镁改性牛龚生物炭对农田土壤磷吸附性能及其机理研究
发布时间:2019-02-18 13:04
【摘要】:磷是导致水体富营养化的元凶之一,进入水体中磷的源头主要有工业、生活的点源排放和农业的面源流失。随着点源排放的有效控制,农田面源磷流失成为了重点治理对象。在解决方法上,采用在土壤里添加吸附剂从磷污染源头控制是最直接有效的手段,既可避免磷的流失造成污染,还可以在后期作为缓释肥料给植物提供营养。近年来,生物炭因其特殊的环境功能被广泛研究,并用于农田中营养元素流失的控制。为深入探讨生物炭在控制农田面源磷污染上的潜力,本研究采用香格里拉本地牦牛粪作为生物炭原料,用镁离子将其改性以制备出对农田土壤中溶解性无机磷和有机磷有较强吸附能力的改性生物炭,并应用土柱模拟实验测定其吸磷和对土壤的改良效果。同时通过研究改性生物炭对无机磷和有机磷的吸附动力学和吸附等温线模型探讨其吸附机理。其研究结果表明:(1)将风干、破碎后的牛粪用浓度为2 mol/L的镁离子溶液充分浸渍2小时后烘干,然后用马弗炉在充氮气的条件下以5℃/min的升温速率最终温度分别为300℃、450℃和600℃C热解3小时,待其自然冷却后便得到实验所需改性生物炭(分别记为MBC300、MBC450和MBC600)。结果发现他们对磷的吸附能力为MBC600MBC450MBC300。
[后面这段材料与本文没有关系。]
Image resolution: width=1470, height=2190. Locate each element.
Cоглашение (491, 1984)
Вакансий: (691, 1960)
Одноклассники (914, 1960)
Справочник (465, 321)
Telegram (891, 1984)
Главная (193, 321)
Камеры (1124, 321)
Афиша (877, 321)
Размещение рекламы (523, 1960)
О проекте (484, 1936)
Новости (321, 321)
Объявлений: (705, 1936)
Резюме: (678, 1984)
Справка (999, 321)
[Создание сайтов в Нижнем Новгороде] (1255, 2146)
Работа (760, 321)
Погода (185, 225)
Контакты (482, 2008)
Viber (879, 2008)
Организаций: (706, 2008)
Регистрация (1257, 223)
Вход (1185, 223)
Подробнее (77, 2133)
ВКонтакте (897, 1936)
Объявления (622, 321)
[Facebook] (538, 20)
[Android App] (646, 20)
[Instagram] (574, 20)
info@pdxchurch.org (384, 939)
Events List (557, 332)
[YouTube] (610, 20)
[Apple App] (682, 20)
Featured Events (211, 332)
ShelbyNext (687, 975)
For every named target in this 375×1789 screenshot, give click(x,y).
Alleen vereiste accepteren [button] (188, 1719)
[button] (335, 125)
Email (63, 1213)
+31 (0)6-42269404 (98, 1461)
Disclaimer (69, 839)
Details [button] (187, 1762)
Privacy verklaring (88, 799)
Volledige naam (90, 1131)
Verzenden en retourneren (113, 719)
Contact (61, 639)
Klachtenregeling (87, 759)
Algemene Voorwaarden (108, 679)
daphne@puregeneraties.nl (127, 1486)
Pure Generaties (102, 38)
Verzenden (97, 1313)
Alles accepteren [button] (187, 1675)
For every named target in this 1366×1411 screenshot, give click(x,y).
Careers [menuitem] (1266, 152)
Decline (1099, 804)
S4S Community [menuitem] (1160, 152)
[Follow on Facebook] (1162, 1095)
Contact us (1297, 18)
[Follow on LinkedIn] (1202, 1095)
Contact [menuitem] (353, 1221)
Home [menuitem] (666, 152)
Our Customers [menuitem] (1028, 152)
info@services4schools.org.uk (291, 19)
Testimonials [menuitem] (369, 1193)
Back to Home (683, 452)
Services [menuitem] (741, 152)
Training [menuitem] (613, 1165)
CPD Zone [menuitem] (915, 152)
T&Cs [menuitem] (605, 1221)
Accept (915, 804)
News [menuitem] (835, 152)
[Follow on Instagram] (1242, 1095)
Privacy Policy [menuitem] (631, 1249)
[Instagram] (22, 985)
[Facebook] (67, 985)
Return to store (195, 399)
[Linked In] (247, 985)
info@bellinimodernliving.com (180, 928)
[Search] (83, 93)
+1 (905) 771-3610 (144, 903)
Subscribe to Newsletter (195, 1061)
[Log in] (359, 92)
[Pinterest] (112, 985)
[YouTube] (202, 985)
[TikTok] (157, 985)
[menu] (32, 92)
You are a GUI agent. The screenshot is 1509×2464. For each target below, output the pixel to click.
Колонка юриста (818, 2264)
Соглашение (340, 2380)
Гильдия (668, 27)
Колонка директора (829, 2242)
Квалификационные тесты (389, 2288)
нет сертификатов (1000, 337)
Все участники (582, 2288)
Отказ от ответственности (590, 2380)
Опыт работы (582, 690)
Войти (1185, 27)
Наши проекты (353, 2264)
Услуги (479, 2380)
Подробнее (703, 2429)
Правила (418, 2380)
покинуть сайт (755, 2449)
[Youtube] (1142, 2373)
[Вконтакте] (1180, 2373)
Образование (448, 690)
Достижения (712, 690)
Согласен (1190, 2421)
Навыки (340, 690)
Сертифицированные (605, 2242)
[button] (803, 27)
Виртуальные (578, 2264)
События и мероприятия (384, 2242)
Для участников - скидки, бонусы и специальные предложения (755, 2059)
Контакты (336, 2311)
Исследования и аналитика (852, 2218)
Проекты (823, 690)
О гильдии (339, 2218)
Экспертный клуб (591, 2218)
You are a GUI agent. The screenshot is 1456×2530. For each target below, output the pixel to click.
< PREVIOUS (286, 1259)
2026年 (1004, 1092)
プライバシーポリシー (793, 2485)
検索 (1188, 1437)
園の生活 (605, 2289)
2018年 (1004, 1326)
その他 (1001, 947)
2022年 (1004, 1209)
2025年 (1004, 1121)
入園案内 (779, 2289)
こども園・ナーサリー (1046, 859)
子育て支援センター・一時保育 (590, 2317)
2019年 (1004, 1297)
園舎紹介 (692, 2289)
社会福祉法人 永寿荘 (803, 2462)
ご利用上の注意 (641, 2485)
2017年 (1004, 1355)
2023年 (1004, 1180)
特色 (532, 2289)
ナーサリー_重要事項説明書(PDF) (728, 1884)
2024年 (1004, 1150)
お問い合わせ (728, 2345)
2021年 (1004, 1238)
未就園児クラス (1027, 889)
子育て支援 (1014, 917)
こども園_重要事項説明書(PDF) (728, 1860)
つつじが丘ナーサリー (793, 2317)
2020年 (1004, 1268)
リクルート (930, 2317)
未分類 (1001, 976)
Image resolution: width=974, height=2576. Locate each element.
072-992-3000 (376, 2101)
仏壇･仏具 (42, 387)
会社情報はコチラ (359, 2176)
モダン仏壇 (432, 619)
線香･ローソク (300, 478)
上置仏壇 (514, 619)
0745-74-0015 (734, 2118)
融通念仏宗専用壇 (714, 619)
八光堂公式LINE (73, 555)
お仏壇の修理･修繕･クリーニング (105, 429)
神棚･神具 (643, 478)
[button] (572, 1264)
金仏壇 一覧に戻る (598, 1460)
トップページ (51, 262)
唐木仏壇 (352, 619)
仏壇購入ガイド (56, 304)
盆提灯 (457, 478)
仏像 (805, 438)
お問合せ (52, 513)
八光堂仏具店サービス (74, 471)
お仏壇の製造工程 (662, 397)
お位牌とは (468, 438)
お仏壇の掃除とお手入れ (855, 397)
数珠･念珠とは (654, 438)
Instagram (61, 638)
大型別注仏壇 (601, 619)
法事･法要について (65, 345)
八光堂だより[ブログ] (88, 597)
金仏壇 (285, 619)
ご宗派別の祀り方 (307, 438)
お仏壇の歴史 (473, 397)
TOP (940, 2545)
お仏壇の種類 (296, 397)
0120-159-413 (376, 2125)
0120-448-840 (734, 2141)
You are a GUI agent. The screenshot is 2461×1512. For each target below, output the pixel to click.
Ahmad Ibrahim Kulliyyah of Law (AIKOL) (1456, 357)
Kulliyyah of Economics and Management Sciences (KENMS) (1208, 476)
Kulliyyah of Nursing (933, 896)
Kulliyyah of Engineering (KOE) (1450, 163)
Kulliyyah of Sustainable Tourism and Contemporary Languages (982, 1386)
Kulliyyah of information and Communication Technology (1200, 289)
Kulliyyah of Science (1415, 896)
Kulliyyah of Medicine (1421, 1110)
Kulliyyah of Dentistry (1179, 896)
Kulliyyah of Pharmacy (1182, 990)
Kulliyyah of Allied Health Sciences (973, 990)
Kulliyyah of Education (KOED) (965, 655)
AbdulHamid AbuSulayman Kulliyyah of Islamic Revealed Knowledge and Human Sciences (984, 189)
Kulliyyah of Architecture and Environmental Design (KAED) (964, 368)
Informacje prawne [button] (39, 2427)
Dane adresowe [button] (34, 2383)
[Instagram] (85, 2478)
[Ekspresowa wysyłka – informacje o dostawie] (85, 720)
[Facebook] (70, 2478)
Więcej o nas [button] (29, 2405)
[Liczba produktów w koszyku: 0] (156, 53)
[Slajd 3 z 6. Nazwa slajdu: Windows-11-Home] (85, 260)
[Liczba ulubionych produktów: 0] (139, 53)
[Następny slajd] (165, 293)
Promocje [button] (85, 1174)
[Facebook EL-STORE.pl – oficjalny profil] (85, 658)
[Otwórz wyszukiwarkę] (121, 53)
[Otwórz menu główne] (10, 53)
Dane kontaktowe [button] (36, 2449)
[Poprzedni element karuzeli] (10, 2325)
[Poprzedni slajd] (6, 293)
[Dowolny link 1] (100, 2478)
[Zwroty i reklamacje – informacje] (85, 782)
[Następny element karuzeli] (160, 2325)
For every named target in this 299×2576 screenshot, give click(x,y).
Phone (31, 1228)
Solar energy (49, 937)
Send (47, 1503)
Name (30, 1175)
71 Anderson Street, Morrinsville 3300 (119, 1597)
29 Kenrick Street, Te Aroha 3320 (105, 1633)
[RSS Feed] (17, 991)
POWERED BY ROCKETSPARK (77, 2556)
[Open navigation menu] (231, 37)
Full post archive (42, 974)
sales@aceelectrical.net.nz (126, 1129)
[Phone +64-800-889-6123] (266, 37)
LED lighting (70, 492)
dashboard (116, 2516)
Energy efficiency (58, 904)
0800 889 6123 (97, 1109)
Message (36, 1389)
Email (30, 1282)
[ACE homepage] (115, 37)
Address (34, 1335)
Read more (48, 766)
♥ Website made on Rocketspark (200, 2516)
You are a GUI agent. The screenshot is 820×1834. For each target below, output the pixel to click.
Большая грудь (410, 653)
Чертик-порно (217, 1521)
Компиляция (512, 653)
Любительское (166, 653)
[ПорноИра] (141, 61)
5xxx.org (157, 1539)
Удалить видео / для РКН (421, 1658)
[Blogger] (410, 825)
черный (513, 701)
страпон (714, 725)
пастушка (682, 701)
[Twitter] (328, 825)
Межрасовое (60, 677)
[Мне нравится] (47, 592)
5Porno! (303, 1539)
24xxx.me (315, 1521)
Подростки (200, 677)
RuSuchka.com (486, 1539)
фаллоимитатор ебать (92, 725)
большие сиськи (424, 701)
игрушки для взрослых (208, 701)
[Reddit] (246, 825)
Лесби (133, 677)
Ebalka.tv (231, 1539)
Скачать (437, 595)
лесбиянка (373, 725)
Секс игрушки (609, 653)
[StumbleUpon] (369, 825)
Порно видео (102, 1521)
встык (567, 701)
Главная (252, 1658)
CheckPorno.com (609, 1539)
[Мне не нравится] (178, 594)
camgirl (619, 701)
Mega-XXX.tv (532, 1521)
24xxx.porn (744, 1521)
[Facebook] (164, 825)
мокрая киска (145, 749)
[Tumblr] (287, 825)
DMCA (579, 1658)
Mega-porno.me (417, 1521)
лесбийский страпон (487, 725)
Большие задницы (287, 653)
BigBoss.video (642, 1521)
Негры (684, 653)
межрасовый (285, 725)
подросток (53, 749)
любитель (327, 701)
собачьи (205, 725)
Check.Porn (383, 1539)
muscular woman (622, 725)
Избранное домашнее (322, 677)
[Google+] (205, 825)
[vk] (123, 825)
比未用镁离子改性生物炭对磷具有更强的吸附能力,600℃下烧制的改性生物炭对无机磷和有机磷的吸附能力分别提高了 39.89倍和1.33倍。理论上可将其用于控制农田土壤中溶解性无机磷和有机磷的流失。(2)通过对改性生物炭表面形态、比表面积、元素分析、pH值进行研究发现:热解温度越高,改性生物炭的表面越粗糙、比表面积越大、C、H、O、N元素含量减小、pH越高。(3)通过用XRD对镁改性生物炭进行表征,发现其表面生成了许多MgO晶体和水合氯化镁晶体,由于MgO晶粒在溶液中常带正电,进而吸附带负电的磷基团,同时生物炭上的水合氯化镁则易与磷发生化学结合生成微溶的磷酸二氢镁(Mg(H2PO4)2)和磷酸氢镁(MgHPO4)等而附着在生物炭表面。从理论上解释了镁改性生物炭可以有效的吸附磷,而达到控制磷的流失。(4)分别通过测定MBC600对无机磷和有机磷的吸附能力测定,发现它们都比较符合准二级动力学和Langmuir吸附等温线模型,MBC600对磷的吸附主要是以均匀的单分子层吸附方式为主的化学吸附,其理论最大吸附量分别可达19.18 mg/g 和 26.12 mg/g。(5)将镁改性生物炭加入到土柱中进行淋溶实验来模拟,通过对收集的淋滤液进行体积、pH和磷含量的分析,解析其输入农田后对磷流失的控制,结果表明它不仅在前期可以减缓磷的流失,还能在后期持续释放磷(P的解析率达100%),缓慢为植物提供营养,可以起到了先控制磷污染然后作为缓释肥料为植物提供营养的双重作用。优化的结果是MBC600在农田表层土壤应用中的最佳输入量仅为0.05%。因此,可将MBC600作为无机磷和有机磷的良好吸附剂应用到农田土壤中控制磷的流失。(6)通过以上牦牛粪的镁改性方法制备生物炭的方法和吸磷研究所得的基础数据和理论成果,为高原牦牛粪的高附加值应用开辟了一条新路径,应用于农田土壤中控制磷的流失,为改性牦牛粪生物炭应用于农田磷面源污染的防控奠定理论基础,为恢复高原退化湿地、磷污染防治提供技术支持。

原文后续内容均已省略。